====== Excerpted data

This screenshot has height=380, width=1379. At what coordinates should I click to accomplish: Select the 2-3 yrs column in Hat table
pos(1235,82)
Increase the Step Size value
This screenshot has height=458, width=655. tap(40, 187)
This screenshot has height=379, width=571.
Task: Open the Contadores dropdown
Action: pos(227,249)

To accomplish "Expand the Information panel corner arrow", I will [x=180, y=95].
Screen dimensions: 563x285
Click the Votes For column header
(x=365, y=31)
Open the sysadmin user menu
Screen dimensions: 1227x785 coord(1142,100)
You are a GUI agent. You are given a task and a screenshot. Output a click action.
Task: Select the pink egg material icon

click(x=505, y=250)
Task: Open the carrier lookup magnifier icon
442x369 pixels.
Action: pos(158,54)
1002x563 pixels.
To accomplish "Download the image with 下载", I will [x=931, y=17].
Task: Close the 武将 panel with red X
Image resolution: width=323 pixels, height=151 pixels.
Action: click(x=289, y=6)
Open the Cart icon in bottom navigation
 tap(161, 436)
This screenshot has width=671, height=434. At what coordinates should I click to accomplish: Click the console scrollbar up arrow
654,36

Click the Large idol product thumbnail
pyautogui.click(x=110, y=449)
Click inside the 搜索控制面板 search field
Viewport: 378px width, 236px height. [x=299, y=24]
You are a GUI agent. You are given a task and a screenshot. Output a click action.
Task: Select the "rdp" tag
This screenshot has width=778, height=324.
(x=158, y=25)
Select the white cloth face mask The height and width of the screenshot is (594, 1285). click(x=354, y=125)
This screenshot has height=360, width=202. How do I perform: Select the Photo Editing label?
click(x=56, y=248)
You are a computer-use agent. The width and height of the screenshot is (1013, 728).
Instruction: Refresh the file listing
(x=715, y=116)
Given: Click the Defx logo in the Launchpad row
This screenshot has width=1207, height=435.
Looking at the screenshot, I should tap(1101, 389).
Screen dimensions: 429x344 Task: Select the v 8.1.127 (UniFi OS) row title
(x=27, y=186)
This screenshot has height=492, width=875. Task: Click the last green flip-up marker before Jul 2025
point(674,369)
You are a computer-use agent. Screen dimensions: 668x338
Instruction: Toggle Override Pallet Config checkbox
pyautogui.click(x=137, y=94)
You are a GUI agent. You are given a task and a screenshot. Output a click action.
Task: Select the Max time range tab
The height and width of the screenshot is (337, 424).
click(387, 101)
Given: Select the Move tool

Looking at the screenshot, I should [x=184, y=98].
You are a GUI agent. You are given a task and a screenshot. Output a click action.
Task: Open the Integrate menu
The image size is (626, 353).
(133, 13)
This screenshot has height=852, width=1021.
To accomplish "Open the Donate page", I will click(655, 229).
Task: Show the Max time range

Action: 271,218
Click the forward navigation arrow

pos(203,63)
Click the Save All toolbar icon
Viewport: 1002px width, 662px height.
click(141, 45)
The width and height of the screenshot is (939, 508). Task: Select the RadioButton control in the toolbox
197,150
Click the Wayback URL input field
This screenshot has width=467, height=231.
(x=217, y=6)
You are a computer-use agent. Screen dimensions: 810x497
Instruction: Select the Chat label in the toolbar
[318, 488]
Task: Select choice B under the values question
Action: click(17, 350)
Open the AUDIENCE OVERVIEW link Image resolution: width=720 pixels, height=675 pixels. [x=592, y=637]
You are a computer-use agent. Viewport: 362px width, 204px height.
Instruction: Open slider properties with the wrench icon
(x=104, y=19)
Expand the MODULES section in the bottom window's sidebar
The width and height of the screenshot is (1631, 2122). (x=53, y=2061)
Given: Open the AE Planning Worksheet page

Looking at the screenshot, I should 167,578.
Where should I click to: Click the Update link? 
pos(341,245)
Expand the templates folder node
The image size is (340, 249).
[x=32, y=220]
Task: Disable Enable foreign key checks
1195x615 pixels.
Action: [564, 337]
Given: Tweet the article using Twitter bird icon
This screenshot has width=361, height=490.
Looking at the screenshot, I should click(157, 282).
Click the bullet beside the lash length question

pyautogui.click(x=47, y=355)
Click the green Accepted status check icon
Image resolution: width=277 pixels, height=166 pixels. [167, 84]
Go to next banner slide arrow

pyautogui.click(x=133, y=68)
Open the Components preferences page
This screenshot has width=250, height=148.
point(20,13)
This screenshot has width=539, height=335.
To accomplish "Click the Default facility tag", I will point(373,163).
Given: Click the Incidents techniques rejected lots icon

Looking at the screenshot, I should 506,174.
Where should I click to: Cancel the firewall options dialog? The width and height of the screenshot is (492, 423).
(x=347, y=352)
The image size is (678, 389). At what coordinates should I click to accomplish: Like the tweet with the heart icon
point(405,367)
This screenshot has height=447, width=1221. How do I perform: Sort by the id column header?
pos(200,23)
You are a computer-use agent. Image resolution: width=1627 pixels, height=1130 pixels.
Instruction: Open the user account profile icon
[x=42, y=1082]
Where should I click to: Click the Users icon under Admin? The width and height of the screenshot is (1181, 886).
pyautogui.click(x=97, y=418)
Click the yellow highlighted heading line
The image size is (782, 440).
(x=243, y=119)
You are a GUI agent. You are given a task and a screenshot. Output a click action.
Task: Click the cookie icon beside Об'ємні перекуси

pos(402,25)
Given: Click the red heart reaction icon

============

Return every line of the data above that contains the string "Viewport", treating uppercase and lowercase letters as different.

Viewport: 378px width, 236px height. [x=299, y=24]
Viewport: 1002px width, 662px height.
You are a computer-use agent. Viewport: 362px width, 204px height.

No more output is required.